I would also note, "CoM too far back, don't know how to bring it forward" nicely encapsulates 90% of my trouble with spaceplanes in general, so I'd really appreciate any tips people can offer.

I don't know if that was your intention but you just made a replica of the British Aerospace HOTOL.   Unfortunately the HOTOL became unstable as it's fuel burned off so most successful designs look more like a Skylon.

Here's something I built in an hour,  the needs of CG and the stupid way rocket fuel is drained create a rather fat ship. 

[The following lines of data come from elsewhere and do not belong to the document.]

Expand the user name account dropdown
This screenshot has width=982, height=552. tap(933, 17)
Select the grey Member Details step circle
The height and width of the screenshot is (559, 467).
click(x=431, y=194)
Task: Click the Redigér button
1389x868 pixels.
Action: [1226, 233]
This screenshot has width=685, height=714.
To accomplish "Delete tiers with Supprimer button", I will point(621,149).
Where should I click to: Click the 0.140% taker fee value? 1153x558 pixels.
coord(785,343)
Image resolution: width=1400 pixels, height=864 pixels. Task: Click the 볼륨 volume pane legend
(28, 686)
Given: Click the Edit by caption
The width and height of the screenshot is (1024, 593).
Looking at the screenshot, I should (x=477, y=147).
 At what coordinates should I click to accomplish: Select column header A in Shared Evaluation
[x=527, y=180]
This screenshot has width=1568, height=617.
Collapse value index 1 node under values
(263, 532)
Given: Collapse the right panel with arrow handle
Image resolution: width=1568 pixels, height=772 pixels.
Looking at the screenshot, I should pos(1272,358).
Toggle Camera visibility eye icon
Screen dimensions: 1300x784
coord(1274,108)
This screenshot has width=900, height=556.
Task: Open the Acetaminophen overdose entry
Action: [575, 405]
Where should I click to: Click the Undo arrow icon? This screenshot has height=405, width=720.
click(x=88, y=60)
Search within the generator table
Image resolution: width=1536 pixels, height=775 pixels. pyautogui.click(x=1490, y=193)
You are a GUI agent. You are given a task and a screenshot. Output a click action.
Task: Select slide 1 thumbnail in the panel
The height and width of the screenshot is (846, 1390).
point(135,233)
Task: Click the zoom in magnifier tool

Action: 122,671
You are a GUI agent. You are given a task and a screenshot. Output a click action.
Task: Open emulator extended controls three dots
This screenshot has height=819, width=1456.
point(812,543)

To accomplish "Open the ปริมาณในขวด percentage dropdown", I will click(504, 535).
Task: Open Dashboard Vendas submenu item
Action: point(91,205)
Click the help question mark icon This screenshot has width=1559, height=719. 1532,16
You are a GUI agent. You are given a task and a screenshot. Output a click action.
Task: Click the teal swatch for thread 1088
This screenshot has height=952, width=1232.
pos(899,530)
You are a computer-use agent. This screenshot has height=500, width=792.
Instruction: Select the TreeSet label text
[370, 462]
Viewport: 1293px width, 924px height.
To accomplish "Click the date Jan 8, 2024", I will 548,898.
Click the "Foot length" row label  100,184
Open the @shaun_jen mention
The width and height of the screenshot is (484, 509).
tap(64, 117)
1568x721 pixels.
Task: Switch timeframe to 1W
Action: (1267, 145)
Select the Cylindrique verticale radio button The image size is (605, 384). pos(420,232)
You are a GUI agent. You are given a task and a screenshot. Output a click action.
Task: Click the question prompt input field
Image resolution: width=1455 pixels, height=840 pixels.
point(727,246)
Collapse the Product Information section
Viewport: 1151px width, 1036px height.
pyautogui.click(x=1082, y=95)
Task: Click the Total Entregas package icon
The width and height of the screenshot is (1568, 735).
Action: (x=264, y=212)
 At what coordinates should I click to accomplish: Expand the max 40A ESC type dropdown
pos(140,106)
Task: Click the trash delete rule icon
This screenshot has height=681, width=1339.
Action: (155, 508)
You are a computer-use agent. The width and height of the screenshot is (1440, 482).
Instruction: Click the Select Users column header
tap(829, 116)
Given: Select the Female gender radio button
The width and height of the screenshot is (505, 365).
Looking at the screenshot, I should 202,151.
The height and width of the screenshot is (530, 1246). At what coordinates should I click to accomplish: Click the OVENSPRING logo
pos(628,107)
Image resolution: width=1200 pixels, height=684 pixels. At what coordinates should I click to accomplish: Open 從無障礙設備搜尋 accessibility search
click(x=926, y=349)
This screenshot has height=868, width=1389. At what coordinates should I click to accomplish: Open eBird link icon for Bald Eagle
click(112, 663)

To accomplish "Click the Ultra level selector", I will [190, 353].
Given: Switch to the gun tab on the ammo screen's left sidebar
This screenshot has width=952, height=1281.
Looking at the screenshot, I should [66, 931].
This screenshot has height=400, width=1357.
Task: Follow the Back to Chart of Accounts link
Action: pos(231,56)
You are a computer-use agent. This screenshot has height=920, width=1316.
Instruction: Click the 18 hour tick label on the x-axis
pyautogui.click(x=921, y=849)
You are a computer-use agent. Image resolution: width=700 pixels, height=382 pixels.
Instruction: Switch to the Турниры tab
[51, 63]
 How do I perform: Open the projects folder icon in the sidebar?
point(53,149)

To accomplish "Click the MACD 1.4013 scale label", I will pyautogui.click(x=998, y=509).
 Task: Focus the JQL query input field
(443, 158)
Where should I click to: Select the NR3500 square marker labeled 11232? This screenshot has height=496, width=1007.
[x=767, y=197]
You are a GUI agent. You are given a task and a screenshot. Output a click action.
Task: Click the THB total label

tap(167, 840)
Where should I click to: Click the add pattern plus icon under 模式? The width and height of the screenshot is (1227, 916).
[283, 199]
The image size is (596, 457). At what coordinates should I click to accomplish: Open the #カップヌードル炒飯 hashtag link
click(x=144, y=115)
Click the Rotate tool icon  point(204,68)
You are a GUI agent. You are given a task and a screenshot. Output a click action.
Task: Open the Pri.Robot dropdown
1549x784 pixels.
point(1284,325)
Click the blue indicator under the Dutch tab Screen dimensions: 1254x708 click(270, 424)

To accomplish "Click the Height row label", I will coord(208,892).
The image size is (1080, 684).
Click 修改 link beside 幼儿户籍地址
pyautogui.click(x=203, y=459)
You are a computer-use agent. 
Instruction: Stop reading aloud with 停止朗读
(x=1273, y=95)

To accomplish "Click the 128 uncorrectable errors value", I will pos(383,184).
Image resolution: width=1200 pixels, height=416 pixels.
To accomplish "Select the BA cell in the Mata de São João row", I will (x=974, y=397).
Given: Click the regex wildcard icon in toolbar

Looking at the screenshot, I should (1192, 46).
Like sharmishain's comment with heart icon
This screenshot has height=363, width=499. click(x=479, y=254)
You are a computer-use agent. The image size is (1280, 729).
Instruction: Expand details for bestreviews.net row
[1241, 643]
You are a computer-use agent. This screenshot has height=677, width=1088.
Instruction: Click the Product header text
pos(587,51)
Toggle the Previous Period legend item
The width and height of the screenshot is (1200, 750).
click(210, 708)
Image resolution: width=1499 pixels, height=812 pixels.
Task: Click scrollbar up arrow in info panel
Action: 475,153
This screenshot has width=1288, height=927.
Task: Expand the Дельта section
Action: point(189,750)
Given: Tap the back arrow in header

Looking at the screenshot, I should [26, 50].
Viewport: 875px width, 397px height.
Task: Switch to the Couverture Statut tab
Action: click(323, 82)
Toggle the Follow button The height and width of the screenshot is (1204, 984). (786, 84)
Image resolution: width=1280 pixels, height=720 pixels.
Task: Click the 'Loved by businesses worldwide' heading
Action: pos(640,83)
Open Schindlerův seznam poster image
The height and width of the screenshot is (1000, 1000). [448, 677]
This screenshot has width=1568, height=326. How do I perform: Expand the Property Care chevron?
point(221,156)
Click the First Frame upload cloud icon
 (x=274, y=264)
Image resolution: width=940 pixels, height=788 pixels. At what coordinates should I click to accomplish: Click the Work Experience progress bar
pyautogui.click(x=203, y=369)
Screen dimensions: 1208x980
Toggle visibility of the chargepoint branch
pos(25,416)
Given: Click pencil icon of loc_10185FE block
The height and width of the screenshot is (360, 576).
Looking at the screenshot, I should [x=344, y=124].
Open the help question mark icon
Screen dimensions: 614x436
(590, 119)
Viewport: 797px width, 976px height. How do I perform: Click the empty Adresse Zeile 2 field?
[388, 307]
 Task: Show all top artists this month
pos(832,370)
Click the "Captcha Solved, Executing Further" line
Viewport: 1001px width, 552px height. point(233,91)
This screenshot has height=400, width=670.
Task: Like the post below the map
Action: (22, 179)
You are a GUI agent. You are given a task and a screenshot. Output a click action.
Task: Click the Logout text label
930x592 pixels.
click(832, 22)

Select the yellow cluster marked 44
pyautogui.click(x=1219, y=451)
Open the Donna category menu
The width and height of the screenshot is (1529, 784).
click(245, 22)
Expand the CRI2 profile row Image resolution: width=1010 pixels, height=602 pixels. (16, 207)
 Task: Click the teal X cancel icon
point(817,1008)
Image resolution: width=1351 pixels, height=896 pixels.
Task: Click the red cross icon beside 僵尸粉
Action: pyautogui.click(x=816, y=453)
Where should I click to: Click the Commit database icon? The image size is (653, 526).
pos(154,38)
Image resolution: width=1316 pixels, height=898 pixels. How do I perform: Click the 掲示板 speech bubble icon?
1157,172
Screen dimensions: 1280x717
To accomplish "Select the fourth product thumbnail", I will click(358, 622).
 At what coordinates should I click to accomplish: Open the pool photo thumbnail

20160522010003_1_zpswtlbzelj.jpg

 

A single mk3 rocket fuel fuselage long is our only rocket fuel tank, it sits right in the middle of the ship with the CG marker dead centre.   I left the tapering adapter on the rear of the fuselage empty, but maybe it should have been filled.   There's three light, efficient Terrier motors on the back.   Two thuds attach radially to the massive fuel tank near the front, counterbalancing the weight of the Terriers.   Also  near the front are 4 whiplash engines, which draw fuel from the wings.  Yeah biplane.  Sorry but none of the stock wings are big enough for efficient high altitude flight on something this size.

I brought far too much jet fuel and the maiden flight was clumsy, lots of porpoising.  But it did at least get to orbit.